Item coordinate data
=-=-=

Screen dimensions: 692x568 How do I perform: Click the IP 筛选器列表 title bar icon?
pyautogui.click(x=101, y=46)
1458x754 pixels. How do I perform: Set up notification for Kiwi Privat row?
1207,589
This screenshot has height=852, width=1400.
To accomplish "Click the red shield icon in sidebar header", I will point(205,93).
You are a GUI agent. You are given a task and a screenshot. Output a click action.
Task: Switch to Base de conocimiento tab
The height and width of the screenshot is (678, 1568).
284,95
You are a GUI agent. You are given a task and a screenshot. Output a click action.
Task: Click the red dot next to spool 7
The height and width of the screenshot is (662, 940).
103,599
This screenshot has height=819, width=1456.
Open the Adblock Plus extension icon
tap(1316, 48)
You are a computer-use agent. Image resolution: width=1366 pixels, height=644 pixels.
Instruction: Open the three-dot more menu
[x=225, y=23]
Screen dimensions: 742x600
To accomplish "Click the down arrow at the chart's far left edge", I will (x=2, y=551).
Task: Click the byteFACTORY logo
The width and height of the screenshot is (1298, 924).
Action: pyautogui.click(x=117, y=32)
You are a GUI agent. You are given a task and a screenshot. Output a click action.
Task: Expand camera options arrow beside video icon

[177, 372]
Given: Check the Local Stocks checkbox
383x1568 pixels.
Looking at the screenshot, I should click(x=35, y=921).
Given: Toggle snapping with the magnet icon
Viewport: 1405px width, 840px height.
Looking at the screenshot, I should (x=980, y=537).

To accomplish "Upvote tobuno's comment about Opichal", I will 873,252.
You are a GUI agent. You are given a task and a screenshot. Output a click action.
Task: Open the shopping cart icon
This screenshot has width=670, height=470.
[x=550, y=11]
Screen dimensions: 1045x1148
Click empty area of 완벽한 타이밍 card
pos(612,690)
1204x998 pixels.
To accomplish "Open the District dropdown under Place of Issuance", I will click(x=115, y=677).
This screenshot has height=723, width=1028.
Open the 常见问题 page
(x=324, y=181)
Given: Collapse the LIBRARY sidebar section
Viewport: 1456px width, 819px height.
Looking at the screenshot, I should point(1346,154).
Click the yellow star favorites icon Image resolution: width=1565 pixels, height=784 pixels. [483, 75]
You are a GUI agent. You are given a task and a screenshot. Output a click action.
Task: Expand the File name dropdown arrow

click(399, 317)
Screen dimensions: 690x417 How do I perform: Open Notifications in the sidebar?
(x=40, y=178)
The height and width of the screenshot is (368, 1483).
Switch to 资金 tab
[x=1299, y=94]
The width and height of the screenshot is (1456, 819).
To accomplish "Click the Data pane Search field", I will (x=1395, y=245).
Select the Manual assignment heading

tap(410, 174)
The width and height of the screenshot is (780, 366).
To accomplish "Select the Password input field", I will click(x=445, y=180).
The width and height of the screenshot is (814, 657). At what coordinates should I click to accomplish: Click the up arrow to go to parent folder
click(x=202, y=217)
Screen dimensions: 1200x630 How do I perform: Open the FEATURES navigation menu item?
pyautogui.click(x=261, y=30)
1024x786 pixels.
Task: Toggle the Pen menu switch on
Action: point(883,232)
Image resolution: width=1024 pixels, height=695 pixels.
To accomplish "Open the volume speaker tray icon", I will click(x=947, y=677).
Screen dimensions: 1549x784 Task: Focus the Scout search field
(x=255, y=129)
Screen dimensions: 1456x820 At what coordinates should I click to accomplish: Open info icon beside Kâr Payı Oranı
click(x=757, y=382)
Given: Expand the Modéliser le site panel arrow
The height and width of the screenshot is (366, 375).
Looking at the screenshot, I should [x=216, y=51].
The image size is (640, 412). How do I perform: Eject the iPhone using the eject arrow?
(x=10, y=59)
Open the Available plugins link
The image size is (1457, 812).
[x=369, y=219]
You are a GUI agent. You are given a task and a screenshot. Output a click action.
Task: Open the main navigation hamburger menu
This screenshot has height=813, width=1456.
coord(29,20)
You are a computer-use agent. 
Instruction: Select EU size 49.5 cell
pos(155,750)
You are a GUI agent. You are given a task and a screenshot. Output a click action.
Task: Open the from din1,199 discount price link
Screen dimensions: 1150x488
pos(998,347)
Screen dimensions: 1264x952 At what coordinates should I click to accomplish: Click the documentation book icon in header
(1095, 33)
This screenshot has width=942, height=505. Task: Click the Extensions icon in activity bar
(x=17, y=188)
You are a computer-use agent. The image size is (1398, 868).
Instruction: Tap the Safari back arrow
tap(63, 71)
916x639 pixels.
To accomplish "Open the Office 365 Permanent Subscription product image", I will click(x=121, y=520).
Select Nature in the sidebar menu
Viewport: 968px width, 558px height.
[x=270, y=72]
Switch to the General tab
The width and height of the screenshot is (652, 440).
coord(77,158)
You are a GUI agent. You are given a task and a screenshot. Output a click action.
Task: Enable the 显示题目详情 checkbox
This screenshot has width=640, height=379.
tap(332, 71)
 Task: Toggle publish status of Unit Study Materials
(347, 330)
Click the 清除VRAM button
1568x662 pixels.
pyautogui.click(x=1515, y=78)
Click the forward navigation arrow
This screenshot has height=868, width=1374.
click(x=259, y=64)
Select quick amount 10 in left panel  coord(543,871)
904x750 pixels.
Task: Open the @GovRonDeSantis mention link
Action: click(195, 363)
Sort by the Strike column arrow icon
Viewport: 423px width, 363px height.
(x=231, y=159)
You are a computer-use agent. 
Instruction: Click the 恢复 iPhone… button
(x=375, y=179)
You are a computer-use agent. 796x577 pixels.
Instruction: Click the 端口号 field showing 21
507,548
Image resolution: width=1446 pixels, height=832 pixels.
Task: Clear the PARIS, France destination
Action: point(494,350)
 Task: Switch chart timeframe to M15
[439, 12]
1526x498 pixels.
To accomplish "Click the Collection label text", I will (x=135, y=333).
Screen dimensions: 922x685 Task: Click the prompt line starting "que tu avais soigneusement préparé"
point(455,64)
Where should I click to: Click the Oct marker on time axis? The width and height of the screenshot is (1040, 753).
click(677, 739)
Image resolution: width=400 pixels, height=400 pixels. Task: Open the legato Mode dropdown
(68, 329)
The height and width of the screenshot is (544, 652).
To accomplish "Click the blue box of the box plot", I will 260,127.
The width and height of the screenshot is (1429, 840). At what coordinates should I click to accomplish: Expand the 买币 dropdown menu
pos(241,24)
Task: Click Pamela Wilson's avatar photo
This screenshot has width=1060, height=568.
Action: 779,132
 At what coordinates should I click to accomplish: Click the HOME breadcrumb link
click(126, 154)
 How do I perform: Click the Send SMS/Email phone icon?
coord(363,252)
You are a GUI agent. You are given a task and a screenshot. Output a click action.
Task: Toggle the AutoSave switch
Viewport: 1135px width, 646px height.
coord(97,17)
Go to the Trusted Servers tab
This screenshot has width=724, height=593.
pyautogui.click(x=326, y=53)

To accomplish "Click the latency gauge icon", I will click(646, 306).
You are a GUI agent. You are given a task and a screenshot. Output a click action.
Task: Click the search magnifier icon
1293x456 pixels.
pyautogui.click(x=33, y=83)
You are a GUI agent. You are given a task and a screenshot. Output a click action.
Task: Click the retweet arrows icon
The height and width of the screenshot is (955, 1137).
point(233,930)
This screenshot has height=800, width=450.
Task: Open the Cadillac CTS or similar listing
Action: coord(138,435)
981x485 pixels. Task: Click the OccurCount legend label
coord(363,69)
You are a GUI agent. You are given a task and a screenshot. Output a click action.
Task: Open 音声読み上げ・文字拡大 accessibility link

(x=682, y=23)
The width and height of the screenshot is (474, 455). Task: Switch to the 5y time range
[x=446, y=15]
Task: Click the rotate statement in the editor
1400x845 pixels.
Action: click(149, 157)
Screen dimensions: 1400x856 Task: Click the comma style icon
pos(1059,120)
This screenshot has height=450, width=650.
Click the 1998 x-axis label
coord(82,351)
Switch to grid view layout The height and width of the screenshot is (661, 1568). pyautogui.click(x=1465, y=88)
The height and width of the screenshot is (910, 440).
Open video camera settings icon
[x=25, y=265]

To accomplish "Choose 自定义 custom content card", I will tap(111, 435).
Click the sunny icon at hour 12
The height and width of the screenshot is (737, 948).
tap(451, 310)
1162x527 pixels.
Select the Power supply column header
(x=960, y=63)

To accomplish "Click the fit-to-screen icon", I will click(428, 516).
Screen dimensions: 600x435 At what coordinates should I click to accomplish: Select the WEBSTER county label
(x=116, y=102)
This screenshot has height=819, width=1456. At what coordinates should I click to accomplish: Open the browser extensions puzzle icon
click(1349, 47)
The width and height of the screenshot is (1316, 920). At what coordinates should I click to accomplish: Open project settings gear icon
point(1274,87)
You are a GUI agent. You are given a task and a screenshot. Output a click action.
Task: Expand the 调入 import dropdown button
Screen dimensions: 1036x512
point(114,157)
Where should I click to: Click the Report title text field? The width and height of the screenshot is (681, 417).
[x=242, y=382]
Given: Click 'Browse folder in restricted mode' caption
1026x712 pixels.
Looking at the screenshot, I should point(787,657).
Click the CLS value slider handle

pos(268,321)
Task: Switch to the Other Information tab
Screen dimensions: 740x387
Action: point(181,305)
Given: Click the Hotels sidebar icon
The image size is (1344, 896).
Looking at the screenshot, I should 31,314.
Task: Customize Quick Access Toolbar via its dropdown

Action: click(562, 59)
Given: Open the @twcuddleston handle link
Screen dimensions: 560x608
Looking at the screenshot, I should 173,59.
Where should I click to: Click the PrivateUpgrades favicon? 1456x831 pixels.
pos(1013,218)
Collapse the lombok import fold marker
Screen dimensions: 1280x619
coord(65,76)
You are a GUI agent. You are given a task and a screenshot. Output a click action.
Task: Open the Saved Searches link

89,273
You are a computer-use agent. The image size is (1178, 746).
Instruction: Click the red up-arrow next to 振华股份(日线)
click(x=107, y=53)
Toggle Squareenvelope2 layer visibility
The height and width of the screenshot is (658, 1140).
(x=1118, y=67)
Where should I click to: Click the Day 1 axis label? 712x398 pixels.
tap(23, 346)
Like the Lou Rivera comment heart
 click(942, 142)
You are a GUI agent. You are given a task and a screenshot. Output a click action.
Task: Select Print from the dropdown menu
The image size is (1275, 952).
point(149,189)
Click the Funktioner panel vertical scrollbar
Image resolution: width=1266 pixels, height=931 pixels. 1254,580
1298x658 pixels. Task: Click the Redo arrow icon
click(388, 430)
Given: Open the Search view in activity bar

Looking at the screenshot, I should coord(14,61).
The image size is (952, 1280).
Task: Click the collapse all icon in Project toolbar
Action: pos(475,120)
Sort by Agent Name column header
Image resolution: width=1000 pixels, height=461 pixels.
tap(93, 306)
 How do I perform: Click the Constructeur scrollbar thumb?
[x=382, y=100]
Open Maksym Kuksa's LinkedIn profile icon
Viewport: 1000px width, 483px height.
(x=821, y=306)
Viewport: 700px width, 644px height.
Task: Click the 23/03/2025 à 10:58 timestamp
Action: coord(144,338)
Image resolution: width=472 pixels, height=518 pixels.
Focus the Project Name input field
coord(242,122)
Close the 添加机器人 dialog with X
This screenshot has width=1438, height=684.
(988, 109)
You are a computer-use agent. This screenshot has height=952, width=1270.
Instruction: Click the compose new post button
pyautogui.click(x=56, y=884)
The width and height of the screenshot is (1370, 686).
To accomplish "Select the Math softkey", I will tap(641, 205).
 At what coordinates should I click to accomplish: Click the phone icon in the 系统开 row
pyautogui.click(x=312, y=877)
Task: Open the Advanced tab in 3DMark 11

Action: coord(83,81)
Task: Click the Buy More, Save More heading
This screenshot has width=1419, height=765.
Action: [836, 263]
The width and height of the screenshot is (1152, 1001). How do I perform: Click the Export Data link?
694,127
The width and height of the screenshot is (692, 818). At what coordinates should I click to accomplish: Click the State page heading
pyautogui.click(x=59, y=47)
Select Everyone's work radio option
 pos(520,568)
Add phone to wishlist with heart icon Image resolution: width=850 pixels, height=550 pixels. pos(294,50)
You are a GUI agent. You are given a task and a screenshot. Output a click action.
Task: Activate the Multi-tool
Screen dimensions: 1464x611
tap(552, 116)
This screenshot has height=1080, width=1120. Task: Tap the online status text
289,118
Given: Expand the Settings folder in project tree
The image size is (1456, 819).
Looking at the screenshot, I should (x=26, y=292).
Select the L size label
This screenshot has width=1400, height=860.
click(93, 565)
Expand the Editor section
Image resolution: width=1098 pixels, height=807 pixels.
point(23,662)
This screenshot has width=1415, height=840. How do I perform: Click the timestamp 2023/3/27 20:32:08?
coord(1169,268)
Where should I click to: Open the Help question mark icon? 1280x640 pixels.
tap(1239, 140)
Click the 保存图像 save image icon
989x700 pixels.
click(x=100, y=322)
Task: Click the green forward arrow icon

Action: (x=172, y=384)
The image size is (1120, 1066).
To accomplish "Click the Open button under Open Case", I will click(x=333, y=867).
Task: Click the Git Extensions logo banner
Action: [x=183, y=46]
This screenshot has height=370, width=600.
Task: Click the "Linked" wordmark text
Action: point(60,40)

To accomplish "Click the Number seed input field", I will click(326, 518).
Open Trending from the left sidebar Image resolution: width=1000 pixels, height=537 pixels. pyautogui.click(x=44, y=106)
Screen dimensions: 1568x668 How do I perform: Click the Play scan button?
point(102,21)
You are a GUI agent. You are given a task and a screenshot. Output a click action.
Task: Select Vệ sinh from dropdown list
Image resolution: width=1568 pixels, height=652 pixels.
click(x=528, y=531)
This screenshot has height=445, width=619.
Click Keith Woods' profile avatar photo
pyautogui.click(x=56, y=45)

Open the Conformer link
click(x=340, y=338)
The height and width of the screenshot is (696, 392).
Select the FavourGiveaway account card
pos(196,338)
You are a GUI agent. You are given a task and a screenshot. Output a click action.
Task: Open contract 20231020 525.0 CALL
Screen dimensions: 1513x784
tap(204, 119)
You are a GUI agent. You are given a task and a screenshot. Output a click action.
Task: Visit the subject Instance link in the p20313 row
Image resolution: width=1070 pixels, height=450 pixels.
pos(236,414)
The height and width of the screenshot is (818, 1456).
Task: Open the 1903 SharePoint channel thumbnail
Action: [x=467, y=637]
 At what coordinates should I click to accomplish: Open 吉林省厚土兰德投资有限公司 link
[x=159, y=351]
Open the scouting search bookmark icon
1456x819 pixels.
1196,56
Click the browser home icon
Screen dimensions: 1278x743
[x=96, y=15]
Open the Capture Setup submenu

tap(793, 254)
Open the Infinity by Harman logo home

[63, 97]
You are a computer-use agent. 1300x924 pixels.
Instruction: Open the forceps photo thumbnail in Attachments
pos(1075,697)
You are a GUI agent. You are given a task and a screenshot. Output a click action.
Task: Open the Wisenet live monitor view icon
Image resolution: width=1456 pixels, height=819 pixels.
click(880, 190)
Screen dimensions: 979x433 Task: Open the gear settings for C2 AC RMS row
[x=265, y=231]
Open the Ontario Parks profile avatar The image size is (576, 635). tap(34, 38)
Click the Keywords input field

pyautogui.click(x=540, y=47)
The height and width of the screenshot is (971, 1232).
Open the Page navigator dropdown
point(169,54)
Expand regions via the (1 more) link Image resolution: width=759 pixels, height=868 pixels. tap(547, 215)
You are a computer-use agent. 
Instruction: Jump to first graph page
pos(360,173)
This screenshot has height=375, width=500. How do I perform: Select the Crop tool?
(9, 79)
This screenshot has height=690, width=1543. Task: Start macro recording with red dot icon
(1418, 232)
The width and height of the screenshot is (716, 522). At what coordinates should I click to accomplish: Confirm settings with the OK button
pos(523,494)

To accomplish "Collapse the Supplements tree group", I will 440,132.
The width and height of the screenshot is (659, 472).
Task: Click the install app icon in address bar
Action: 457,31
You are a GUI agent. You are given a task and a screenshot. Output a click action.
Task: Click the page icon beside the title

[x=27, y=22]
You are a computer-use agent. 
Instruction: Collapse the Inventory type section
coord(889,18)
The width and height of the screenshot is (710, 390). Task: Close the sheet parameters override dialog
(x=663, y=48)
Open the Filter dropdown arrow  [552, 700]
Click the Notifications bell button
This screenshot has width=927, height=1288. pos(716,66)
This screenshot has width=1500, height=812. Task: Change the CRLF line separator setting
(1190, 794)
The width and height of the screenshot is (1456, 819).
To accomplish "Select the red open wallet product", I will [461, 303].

=-=-=

Set task
From the listing, return each line that contains the string "size", copied in full.

Exercise result
The image size is (640, 412). How do I perform: Eject the iPhone using the eject arrow?
The image size is (1457, 812).
Instruction: Select EU size 49.5 cell
You are a computer-use agent. The image size is (1398, 868).
The image size is (1344, 896).
You are a computer-use agent. The image size is (1178, 746).
The image size is (1275, 952).
The image size is (952, 1280).
The image size is (1456, 819).
Select the L size label
The image size is (1120, 1066).
Open the Ontario Parks profile avatar The image size is (576, 635). tap(34, 38)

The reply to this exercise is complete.